Almost a month after the Feb. 22 murder of Indian IT professional Srinivas Kuchibhotla in Olathe, (pronounced ‘Oletha’), Kansas, Gov. Sam Brownback declared March 16 “Indian-American Appreciation Day.” But the wounds have cut deep in the large community of Indian origin , according to the district’s State Senator Robert Olson.
Speaking to News India Times, Sen. Olson who has a close relationship with the Indian community in his district, said, “there’s a lot of healing to do,” even though the community is “very strong.”
“Even though Alok (Madasani) has said repeatedly that he understands it is an isolated incident and we are doing everything to improve things, it’s still a healing time for the community,” Olson said.
Alok Madasani and bystander who tried to help, Ian Grillot, escaped with injuries at the hands of Alan Purinton, the man who gunned down Kuchibhotla at an Olathe bar, after questioning the visa status of the two Indian mn and telling them to get out of the country.
A select grounp of community members who attended the Proclamation event, were selected by Madasani and Grillot, said Olson knows Madasani and many other Indians even before the tragic incident. “He’s asked me not to give his number to anyone,” said Olson, and added he does not wish to make this a “political” issue that would embellish his own political credentials. The Senator has worked on various issues alongside the community, including building the local town’s cricket game over the last six years. “We started with ten teams and today we have 26 cricket teams in Olathe,” he said, and a dedicated cricket field is in the making.

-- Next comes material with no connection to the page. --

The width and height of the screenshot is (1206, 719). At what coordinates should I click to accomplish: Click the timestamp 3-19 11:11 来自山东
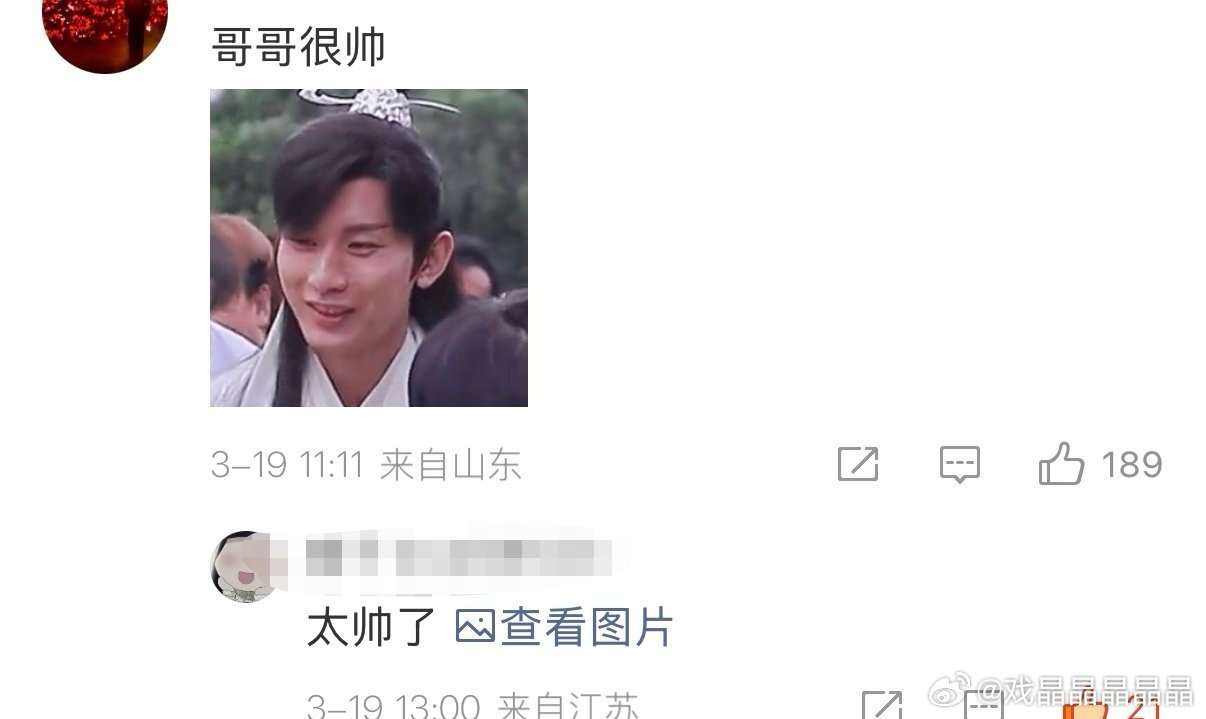pyautogui.click(x=366, y=465)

The March 16 Proclamation expresses “heartfelt condolences” to Kuchibhotla’s family, and notes that “Kansas values of respect, faith, family, friendship and hard work are shared by our Indian-American neighbors.” The Indian community, it recognizes, is employed in high-performance jobs and industries such as computer and software engineering; the medical field; the tech sector; education; and many serve in the military and hold local and state government positions.”

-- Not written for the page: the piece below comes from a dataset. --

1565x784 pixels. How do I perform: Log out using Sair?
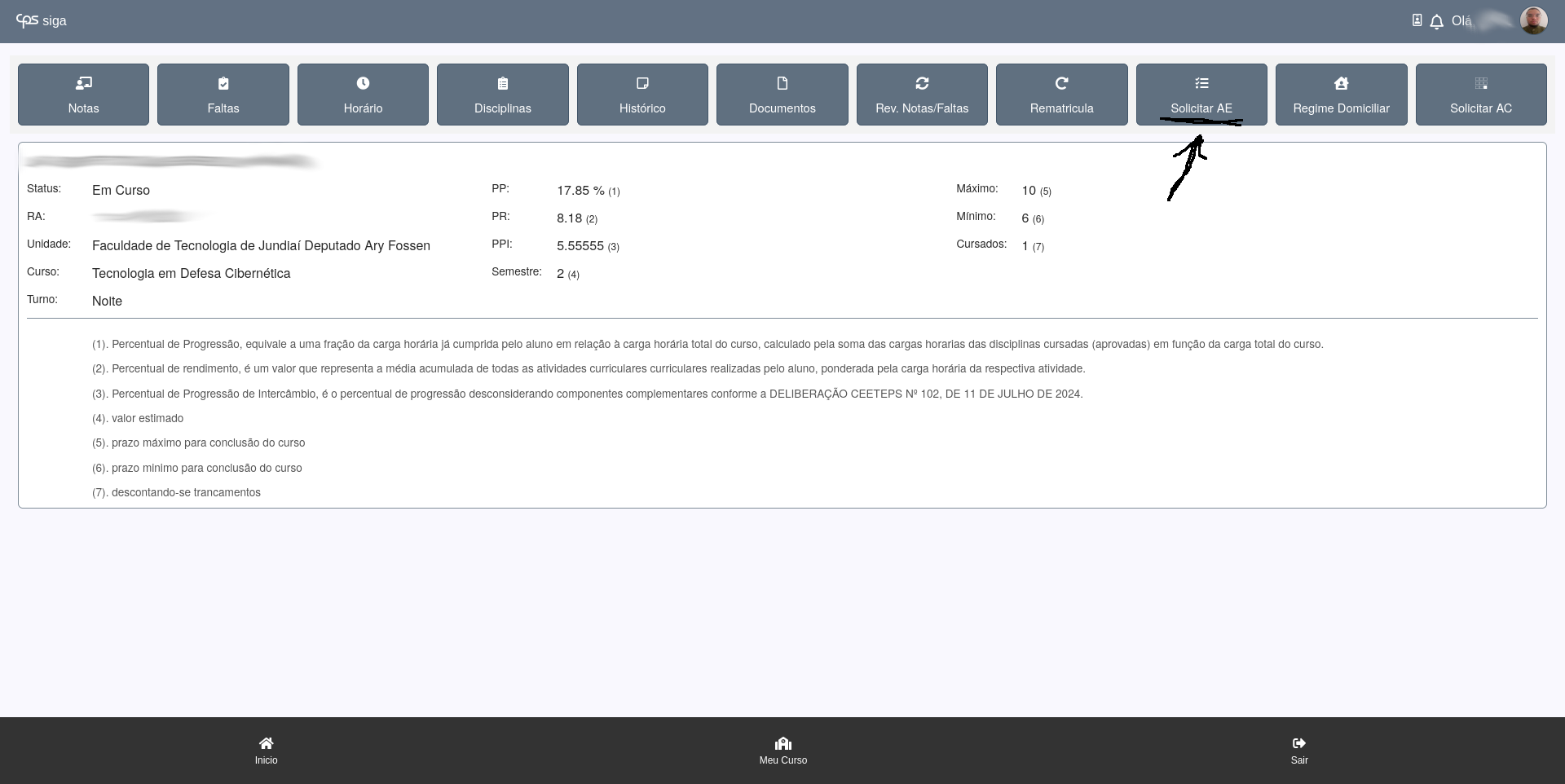point(1298,750)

In 2007, Democrat Raj Goyle, was elected to the state assembly representing the 87th District, and served till 2011.
“Thousands of Indian-Americans who have called Kansas home over generations have enjoyed tremendous success through their ingenuity, hard work and determination,” the Proclamation says. Gov. Brownback said the perpetrator would be dealt with to the furthest extent of the law. “Acts of hate and intolerance have no place in Kansas and since the state’s founding, Kansans have fought against injustice and senseless hatred,” the Proclamation says. “We will continue to be committed to protecting our families, our neighbors and our guests; and … we welcome all Indians that wish to come to Kansas to live, work and raise a family in our communities and we thank them for contributing to our state’s prosperity.”